Representatives of sixteen countries from the EU and Asia met Tuesday in a bid to improve regional forestry protection and promote timber trade between Asia and Europe.
“Forest products, timber products, contribute a very important and large share of the plate between the Asian region and the European Union,” said Timo Makela, director of the office for Sustainable Development and Integration at the European Commission’s General Environment Directorate. “So timber products, forest products, they are important for our economy.”
The Food and Agricultural Organization estimated in 2001 that the total value of word trade in forest products had reached $140 billion, linking Asian, North American and European markets.
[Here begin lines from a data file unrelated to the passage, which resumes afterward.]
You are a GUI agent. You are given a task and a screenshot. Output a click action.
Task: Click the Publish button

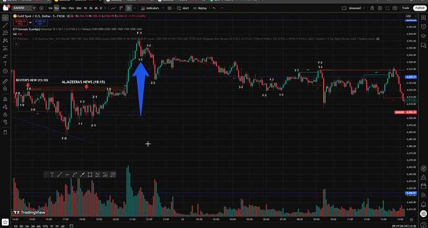click(x=419, y=8)
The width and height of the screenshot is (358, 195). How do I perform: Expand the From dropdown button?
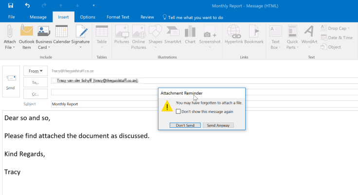pos(36,71)
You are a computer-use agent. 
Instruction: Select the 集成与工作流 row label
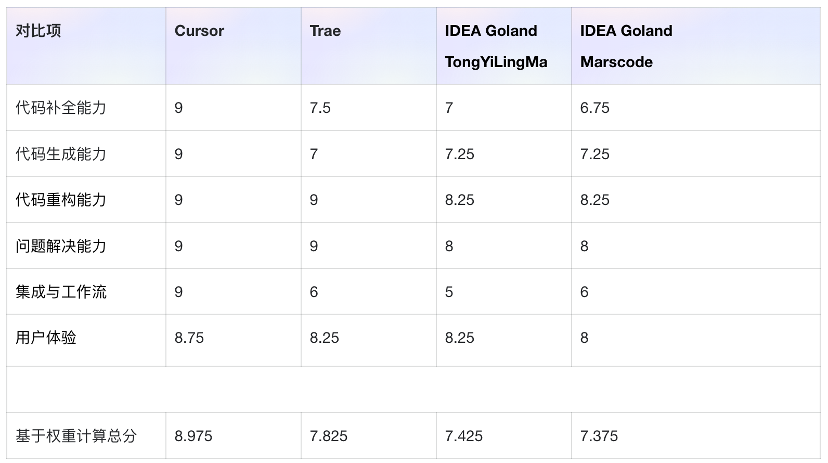pos(61,292)
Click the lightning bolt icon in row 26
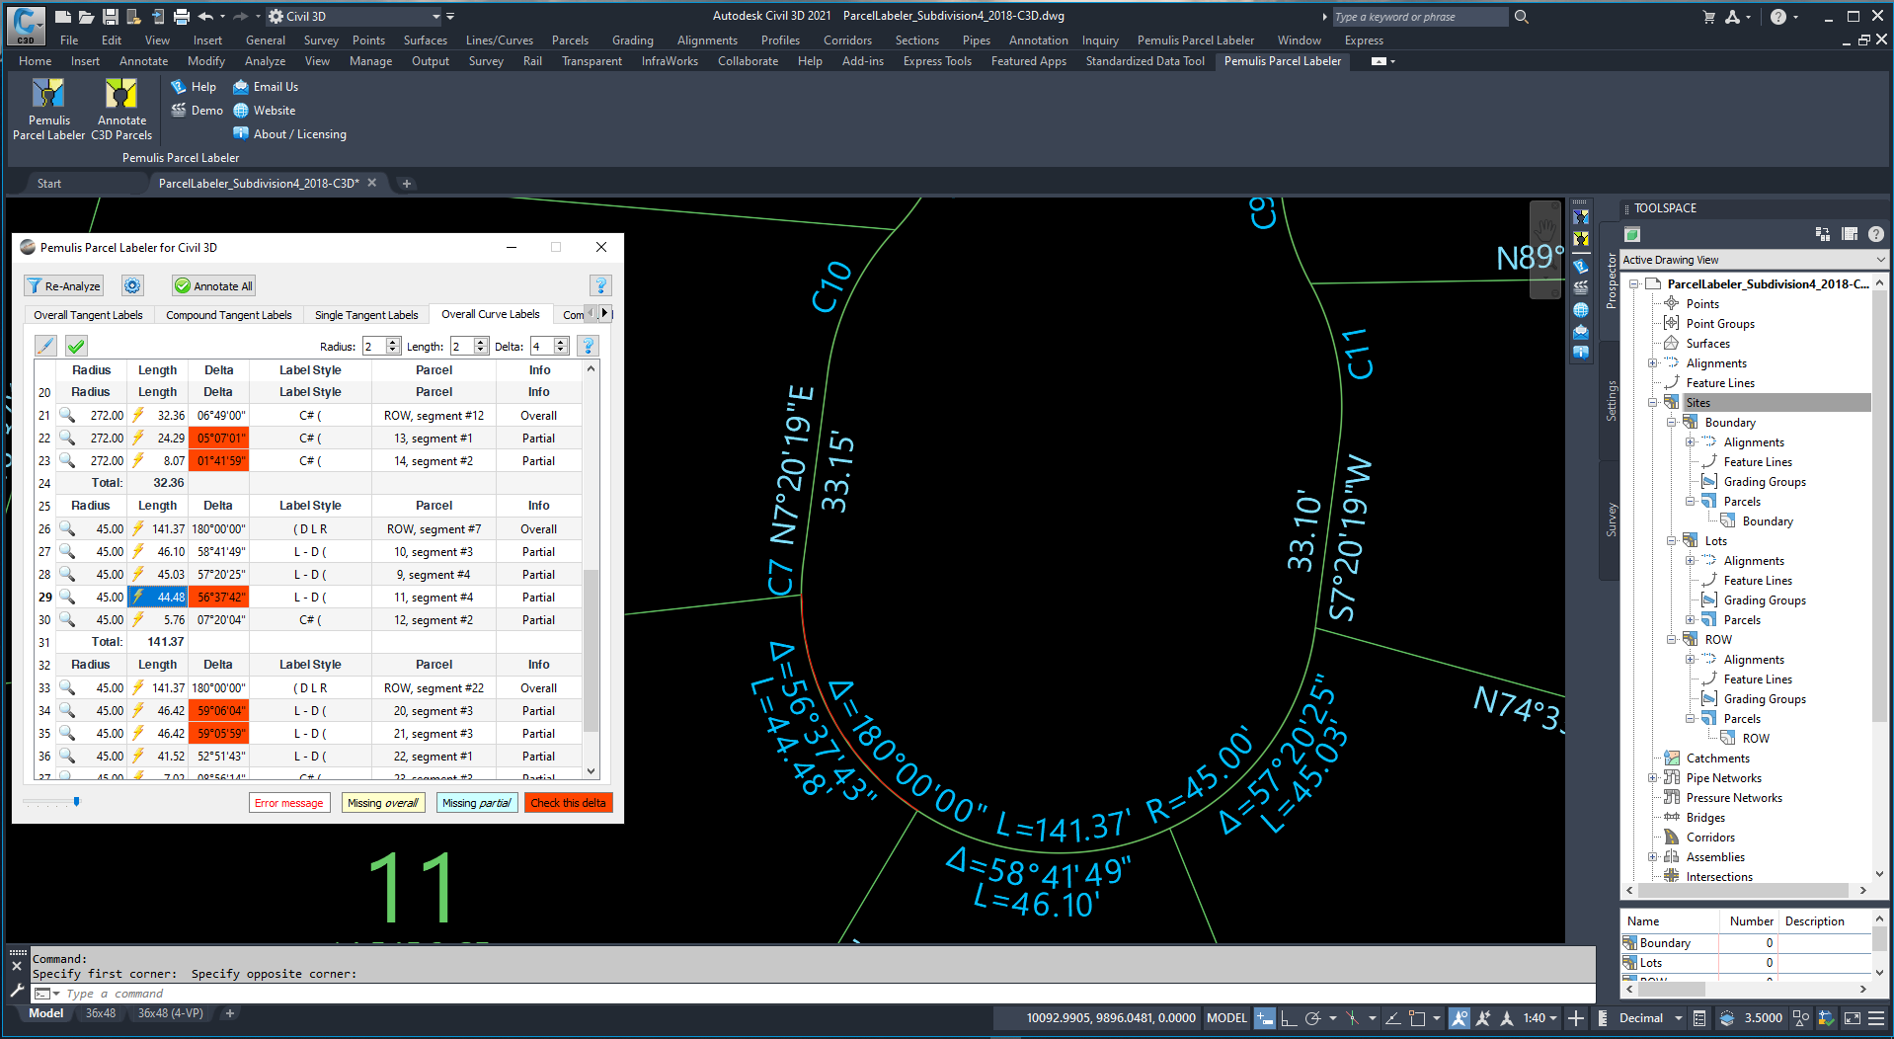1894x1039 pixels. point(138,529)
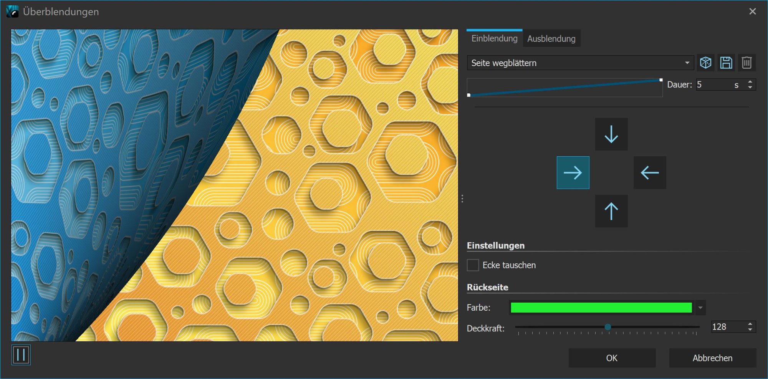Select the left arrow direction
768x379 pixels.
(x=650, y=173)
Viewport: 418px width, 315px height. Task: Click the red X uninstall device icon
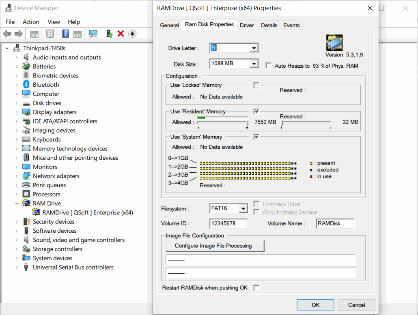click(121, 34)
But a World Bank report on illegal logging in 2006 said annual global losses from illegal cutting were more than $10 billion, more than eight times the development assistance for sustainable forestry management.
Minister of Agriculture Chan Sarun said Tuesday Cambodia and other countries “will be able to establish a work plan to improve forest governance and law enforcement and reduce the illegal trade in forest products.”
Cambodia once exported its forestry products to foreign markets like the now defunct Soviet Union, but it banned such exports in 2001, according to Chheng Kim Sun, the new director of Cambodia’s forestry administration, under the Ministry of Agriculture.
Cambodia still faces an illegal logging trade, he said, especially to Vietnam and China.
Chheng Kim Sun replaced Ty Sokhun, who was publicly fired in April after Prime Minister Hun Sen said he wasn’t doing enough to combat the crime.
Cambodia has meanwhile been engaged on a crackdown, seizing more than 6,000 cubic meters of wood and charging more than 100 people for crimes, Chheng Kim Sun said.
The EU’s Makela said good governance helps eliminate illegal forestry, which protects against deforestation.
Tuesday was the opening of two days of forestry meetings and drew representatives from Burma, Cambodia, China, Indonesia, Japan, Laos, Malaysia, the Philippines, Thailand and Vietnam, as well as Finland, Germany, Italy, the Netherlands, the UK and the US.